The state table representation of a sequential circuit consists of three sections labelled present state, next state and output. The present state designates the state of flip-flops before the occurrence of a clock pulse. The next state shows the states of flip-flops after the clock pulse, and the output section lists the value of the output variables during the present state.

State Diagram

 

In addition to graphical symbols, tables or equations, flip-flops can also be represented graphically by a state diagram. In this diagram, a state is represented by a circle, and the transition between states is indicated by directed lines (or arcs) connecting the circles. An example of a state diagram is shown in Figure 3 below.


The binary number inside each circle identifies the state the circle represents. The directed lines are labelled with two binary numbers separated by a slash (/). The input value that causes the state transition is labelled first. The number after the slash symbol / gives the value of the output. For example, the directed line from state 00 to 01 is labelled 1/0, meaning that, if the sequential circuit is in a present state and the input is 1, then the next state is 01 and the output is 0. If it is in a present state 00 and the input is 0, it will remain in that state. A directed line connecting a circle with itself indicates that no change of state occurs.

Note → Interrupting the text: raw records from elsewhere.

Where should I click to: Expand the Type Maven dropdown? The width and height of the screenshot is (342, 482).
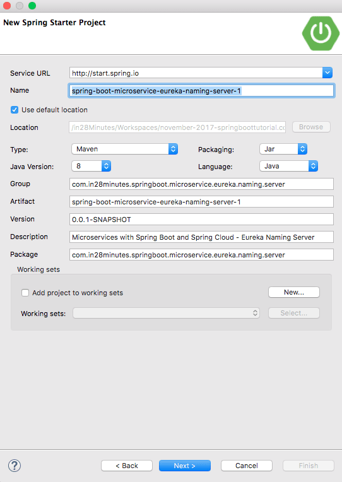pyautogui.click(x=124, y=149)
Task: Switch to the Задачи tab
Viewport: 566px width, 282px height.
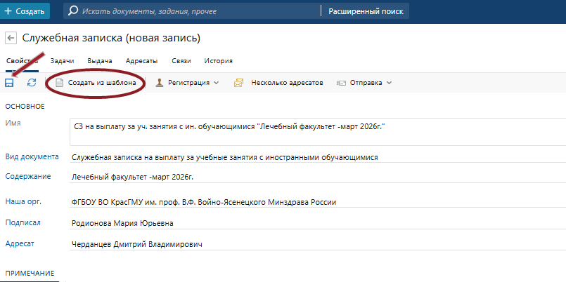Action: (x=62, y=61)
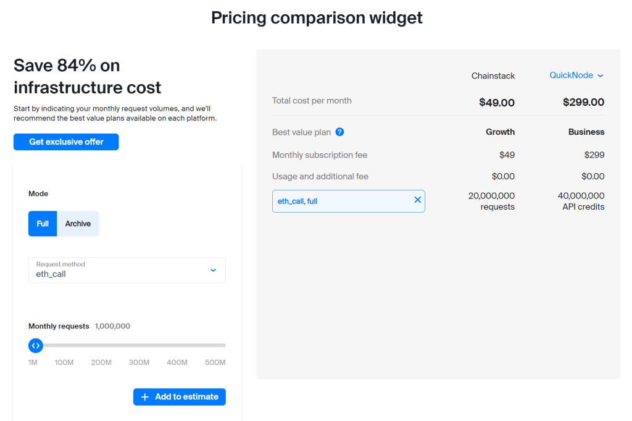Image resolution: width=632 pixels, height=421 pixels.
Task: Click the Monthly requests slider handle
Action: tap(35, 346)
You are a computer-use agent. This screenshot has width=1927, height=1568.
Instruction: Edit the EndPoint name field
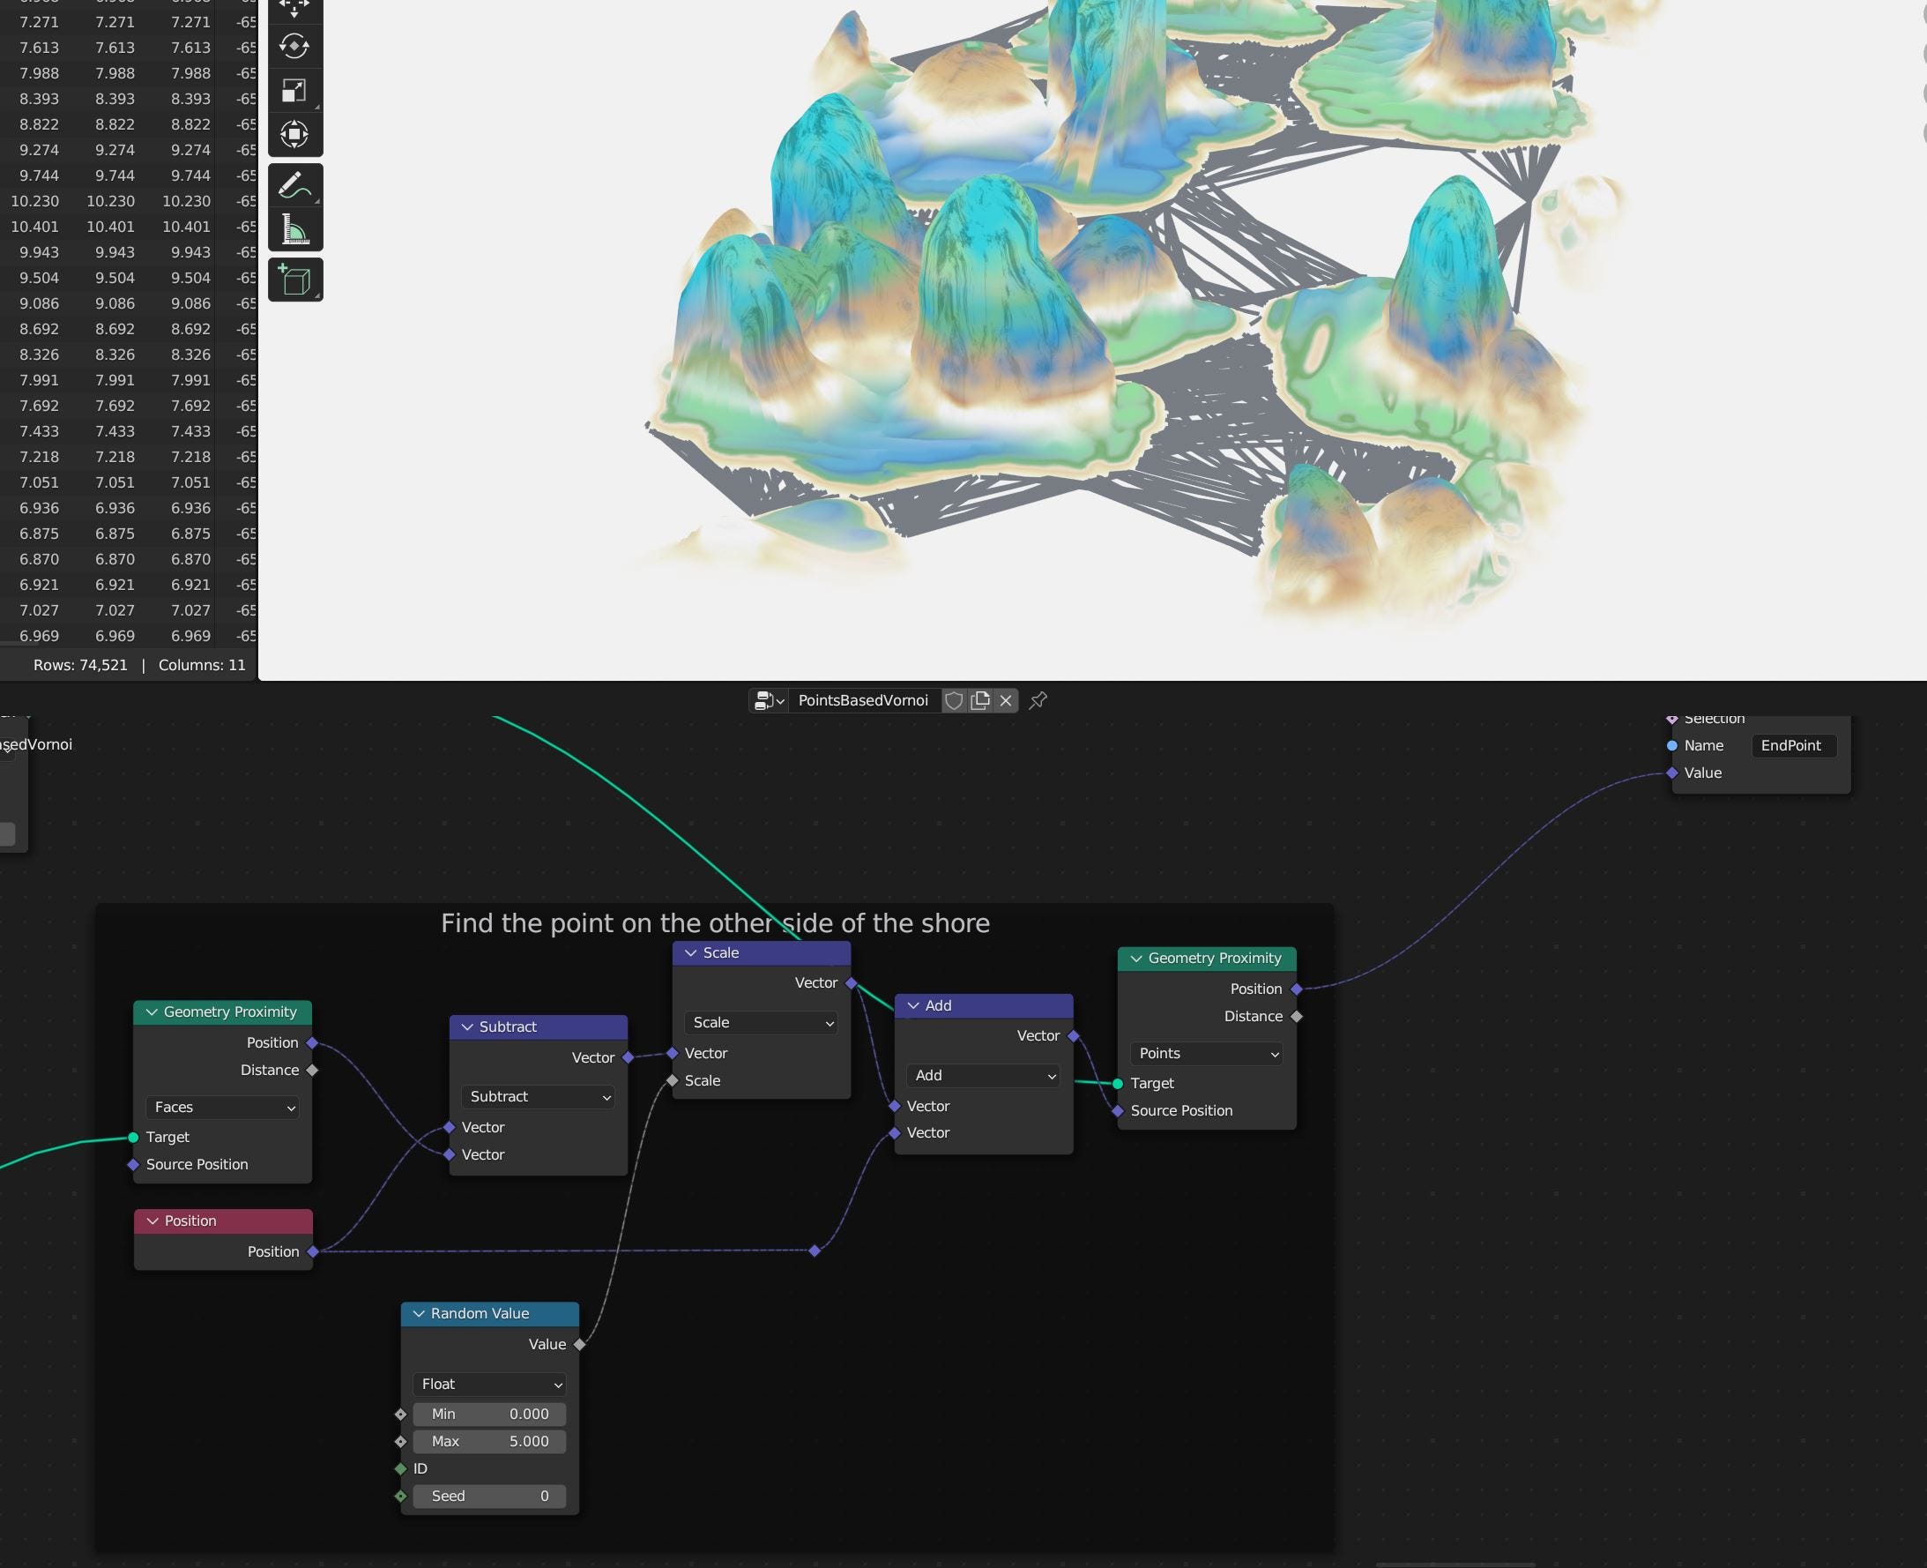(1792, 745)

The state diagram provides exactly the same information as the state table and is obtained directly from the state table.

 

Example: This example is taken from P. K. Lala, Practical Digital Logic Design and Testing, Prentice Hall, 1996, p.155.

 

Consider a sequential circuit shown in Figure 4. It has one input x, one output Z and two state variables Q1Q2 (thus having four possible present states 00, 01, 10, 11).


The behaviour of the circuit is determined by the following Boolean expressions:

 

Z = x*Q1

 

D1 = x' + Q1

 

D2 = x*Q2' + x'*Q1'

 

These equations can be used to form the state table. Suppose the present state (i.e. Q1Q2) = 00 and input x = 0. Under these conditions, we get Z = 0, D1 = 1, and D2 = 1. Thus the next state of the circuit D1D2 = 11, and this will be the present state after the clock pulse has been applied. The output of the circuit corresponding to the present state Q1Q2 = 00 and x = 1 is Z = 0. This data is entered into the state table as shown in Table 2.


Table 2. State table for the sequential circuit in Figure 4.

 

The state diagram for the sequential circuit in Figure 4 is shown in Figure 5.



State Diagrams of Various Flip-flops

 

Table 3 shows the state diagrams of the four types of flip-flops.



You can see from the table that all four flip-flops have the same number of states and transitions. Each flip-flop is in the set state when Q=1 and in the reset state when Q=0. Also, each flip-flop can move from one state to another, or it can re-enter the same state. The only difference between the four types lies in the values of input signals that cause these transitions.

 

A state diagram is a very convenient way to visualise the operation of a flip-flop or even of large sequential components.